Libraries from these specimens were both shotgun HTS sequenced (divided across one HiSeq 1000 lane: 141,039,627 reads for cholera victim 3090.13, 122,830,910 reads for plague victim 8291) and utilized for LLMDA analysis. HTS datasets were compared to the NCBI RefSeq database21 using BLAST 2.2.26+19 and the resulting BLAST reports were parsed using MEGAN4 v.4.70.4 with the default settings20. Taxonomic trees were illustrated manually using FigTree (v.1.4.0; http://tree.bio.ed.ac.uk/software/figtree) based on MEGAN4 results.

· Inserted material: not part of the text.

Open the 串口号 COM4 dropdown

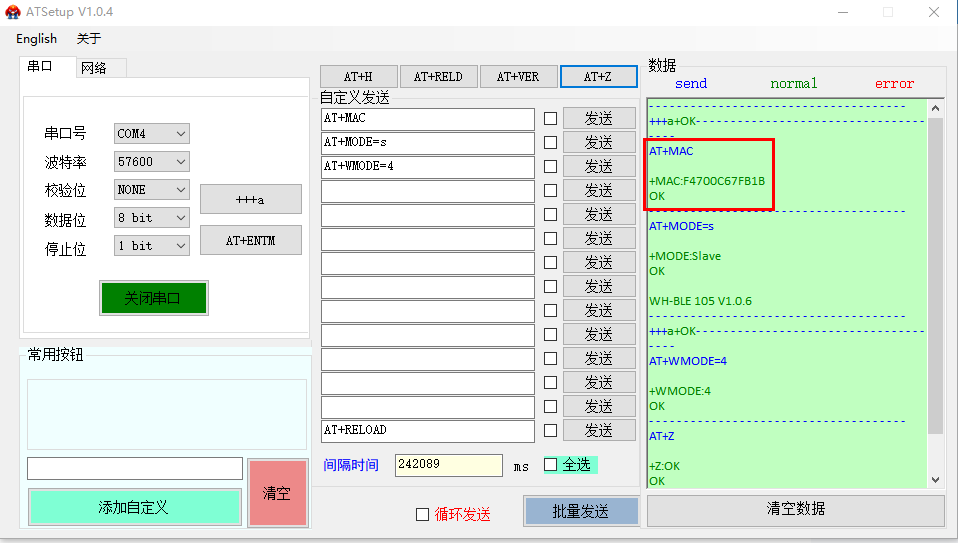point(151,133)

Indexed libraries were sent to Lawrence Livermore National Laboratory (LLNL) for blind analysis using the 12-plex 135K Roche NimbleGen version of the LLMDA v5 array, which is designed to target 3521 vertebrate-infecting species from 215 families (including bacteria, archaea, viruses, protozoa and fungi). A brief summary of the LLMDA workflow is as follows: libraries are linearly amplified via random hexamers (Cy-3 labeled) to add the necessary fluorescent signal, hybridized to the LLMDA array for 65 h, washed, scanned and analysed. Unlike other aDNA experiments utilizing in-solution or array hybridization, “blocking oligonucleotides” were not used, as this is not a standard component of the LLMDA procedure. Arrays were analysed using the CLiMax algorithm12 with probe intensity threshold set to the 95th percentile of negative controls. See Supplementary Information for all further details.

Additional information

Accession Codes: Sequencing data has been deposited to the National Center for Biotechnology Information under BioProjects PRJNA239173 (sample 3090.13) and PRJNA239147 (sample 8291).